What does it mean to be a woman in India?

Teach the beti about what’s going on

January 20, 2018 04:19 pm | Updated 04:19 pm IST

Ammu Joseph, Swati Chaturvedi, Gurmehar Kaur & Natasha Badhwar.

Ammu Joseph, Swati Chaturvedi, Gurmehar Kaur & Natasha Badhwar.

Feminism is not a static concept — new ideas constantly enhance and enrich it. “Just when you think you’ve got it figured out, something like the #MeToo movement comes up, pushing the envelope for many of us who have engaged with it,” said filmmaker and columnist Natasha Badhwar, at rhw session, New Ideas of Feminism.

But as moderator Ammu Joseph launched into conversation with Badhwar, social activist Gurmehar Kaur and journalist Swati Chaturvedi, what struck the audience was how early we begin to notice the constraints of gender roles. “(In my family) when we heard Partition stories, we also heard about how ‘we’d rather see our daughters dead than dishonoured’. How does that sound to a five-year-old, who is so loved by her father that he might want to see her dead?” asked Badhwar, who remembered her brothers being encouraged to pursue medicine and engineering, while she was told to be a teacher. “The greatest love and the greatest ambition were limited by notions of gender.
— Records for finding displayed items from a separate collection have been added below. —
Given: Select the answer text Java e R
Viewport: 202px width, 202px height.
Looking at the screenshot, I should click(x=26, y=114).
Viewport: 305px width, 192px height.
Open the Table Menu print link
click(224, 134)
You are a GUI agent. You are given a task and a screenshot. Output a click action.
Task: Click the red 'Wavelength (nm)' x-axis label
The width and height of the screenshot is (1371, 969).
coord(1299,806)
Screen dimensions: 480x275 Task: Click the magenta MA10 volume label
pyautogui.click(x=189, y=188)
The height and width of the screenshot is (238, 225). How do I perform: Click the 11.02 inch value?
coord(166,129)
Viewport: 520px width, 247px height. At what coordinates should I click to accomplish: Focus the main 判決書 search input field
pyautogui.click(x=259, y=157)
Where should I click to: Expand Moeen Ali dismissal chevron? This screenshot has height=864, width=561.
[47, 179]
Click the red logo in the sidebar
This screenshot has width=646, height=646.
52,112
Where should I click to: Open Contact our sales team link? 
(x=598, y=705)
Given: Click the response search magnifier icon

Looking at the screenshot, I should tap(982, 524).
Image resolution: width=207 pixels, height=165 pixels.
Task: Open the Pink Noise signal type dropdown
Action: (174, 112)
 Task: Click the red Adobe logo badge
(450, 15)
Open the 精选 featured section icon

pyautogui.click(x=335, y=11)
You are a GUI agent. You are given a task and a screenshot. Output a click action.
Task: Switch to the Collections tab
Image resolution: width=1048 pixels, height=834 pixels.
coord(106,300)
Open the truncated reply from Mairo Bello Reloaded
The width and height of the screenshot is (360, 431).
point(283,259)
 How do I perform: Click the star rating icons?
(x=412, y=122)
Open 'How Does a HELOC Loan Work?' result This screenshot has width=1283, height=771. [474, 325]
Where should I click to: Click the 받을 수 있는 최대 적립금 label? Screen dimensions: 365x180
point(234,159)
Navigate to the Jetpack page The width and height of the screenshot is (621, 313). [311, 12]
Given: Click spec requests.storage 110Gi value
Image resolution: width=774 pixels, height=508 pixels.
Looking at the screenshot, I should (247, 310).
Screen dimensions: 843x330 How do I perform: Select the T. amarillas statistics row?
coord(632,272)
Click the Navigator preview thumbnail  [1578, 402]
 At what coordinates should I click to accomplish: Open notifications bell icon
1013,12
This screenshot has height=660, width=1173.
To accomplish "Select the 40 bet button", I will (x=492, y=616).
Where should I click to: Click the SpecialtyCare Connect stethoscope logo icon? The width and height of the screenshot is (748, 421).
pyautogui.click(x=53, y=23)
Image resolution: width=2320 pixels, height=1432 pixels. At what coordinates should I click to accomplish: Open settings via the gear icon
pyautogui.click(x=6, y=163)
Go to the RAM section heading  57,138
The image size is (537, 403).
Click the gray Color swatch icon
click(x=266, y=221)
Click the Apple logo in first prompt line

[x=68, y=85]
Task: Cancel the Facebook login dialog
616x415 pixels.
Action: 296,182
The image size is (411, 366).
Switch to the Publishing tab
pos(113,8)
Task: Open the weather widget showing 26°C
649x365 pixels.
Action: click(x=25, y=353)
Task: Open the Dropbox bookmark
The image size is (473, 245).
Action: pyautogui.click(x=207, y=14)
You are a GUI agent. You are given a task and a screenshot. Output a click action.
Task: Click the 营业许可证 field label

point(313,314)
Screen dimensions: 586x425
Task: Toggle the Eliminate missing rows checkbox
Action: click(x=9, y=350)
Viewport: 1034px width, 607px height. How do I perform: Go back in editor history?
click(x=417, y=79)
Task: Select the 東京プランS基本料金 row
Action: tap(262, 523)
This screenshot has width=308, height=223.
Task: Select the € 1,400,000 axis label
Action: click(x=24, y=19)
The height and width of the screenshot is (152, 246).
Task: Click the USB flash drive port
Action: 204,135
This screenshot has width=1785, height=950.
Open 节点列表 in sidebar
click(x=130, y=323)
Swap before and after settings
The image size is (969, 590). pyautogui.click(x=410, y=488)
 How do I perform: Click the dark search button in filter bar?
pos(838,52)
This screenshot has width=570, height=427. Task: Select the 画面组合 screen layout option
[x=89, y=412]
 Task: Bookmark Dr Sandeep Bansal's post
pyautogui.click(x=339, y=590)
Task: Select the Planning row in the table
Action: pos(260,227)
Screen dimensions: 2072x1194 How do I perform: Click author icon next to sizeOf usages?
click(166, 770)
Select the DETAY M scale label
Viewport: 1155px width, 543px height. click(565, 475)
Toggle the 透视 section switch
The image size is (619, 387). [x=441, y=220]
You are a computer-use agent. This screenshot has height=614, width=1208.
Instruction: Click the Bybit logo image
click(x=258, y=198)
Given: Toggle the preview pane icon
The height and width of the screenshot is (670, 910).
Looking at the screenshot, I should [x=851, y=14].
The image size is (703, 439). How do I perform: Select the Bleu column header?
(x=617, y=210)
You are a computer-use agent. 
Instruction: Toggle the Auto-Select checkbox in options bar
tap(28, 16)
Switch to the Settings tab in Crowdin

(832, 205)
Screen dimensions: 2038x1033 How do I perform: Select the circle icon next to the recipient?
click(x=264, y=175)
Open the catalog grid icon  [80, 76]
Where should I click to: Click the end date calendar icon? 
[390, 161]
So when I stumbled upon the word feminism in my mid-teens, I suddenly had a word that explained my life.”

Kaur said it was school that woke her up. “On my first day at boarding, I was asked to cover my legs as there were boys present.”

Chaturvedi’s question was why, in a country where we talk of beti bachao, beti padhao, we don’t have something like ‘beti ko samjhao’. “We live in a country where although you see women holding top political positions, you still want them to be sanskaari.”

Any deviation from the norm leads to public slander, especially online — a reality all three women have faced. In fact, Chaturvedi’s experience with government-supported trolling led to her investigative book, I Am A Troll: Inside the Secret World of the BJP’s Digital Army.

Joseph asked if they if they accepted the label ‘feminist writer’. The emphatic answer: No. “It is similar to being called a woman writer,” said Badhwar.